Здесь я нашел Петрова, который также должен был стать моим компаньоном. Поев очень хорошего плова в местной чай-хоне (чайной), мы легли спать на открытом воздухе на земле.
На следующее утро Александров и я выехали в 4- утра в дорогу и вскоре проехали Искандер. Напомню, что комиссаром Искандера был родственник Ивана, и когда я проезжал это село, то увидел его жену перед домом, но она меня не заметила. Я знал, что Эдвардс и его жена также скрывались в этом селе, где у него была работа (под вымышленным именем, конечно) по замеру через определенные промежутки времени уровня воды в реке для Гидрометрического департамента. Эдвардс был знаком с Александровым, и я не хотел, чтобы они виделись, когда мы проезжали мимо. Это бы означало, что еще один человек знает, где я был, а в случае Эдвардсов это было особенно нежелательно, поскольку я приложил немало усилий и использовал их, чтобы распространить слух о моем отъезде из страны навсегда.

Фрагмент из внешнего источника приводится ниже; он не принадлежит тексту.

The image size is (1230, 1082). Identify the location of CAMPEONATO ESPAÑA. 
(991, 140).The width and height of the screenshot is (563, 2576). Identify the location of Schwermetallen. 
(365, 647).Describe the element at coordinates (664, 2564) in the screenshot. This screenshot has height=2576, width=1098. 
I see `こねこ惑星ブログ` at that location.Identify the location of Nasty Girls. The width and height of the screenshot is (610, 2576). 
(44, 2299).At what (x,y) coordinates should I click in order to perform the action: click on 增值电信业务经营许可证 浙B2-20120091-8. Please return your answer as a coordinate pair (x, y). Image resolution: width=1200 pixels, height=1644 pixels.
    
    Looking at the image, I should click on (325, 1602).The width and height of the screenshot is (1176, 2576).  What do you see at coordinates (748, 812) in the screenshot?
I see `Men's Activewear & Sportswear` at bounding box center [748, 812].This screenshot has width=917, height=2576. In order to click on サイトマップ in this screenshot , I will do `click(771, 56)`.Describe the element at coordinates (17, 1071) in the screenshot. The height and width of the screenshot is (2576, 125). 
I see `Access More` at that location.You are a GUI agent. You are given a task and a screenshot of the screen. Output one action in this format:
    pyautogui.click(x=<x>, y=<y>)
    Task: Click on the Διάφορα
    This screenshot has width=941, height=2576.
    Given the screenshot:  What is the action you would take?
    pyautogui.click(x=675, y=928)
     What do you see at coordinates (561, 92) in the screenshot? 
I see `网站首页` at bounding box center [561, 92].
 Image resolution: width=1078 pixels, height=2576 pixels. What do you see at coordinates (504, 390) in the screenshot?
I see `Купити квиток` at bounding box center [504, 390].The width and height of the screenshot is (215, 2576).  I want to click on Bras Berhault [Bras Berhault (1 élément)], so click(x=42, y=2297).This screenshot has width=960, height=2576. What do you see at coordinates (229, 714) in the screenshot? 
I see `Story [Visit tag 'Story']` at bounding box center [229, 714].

В Искандере стояла высокая деревянная башня, построенная Великим князем Николаем Константиновичем, на которой он дышал свежим воздухом и любовался окрестностями.
Морганатическая семья Великого князя получила титул Искандер по названию этого села. Мы продолжали движение к Ходжикенту через Чимбалык по другой дороге, не той, по которой я возвращался в Ташкент зимой. Дорога была плохая, и время от времени мы должны были помогать нашей лошади на рытвинах, вручную приводя в движение огромные тяжелые колеса арбы.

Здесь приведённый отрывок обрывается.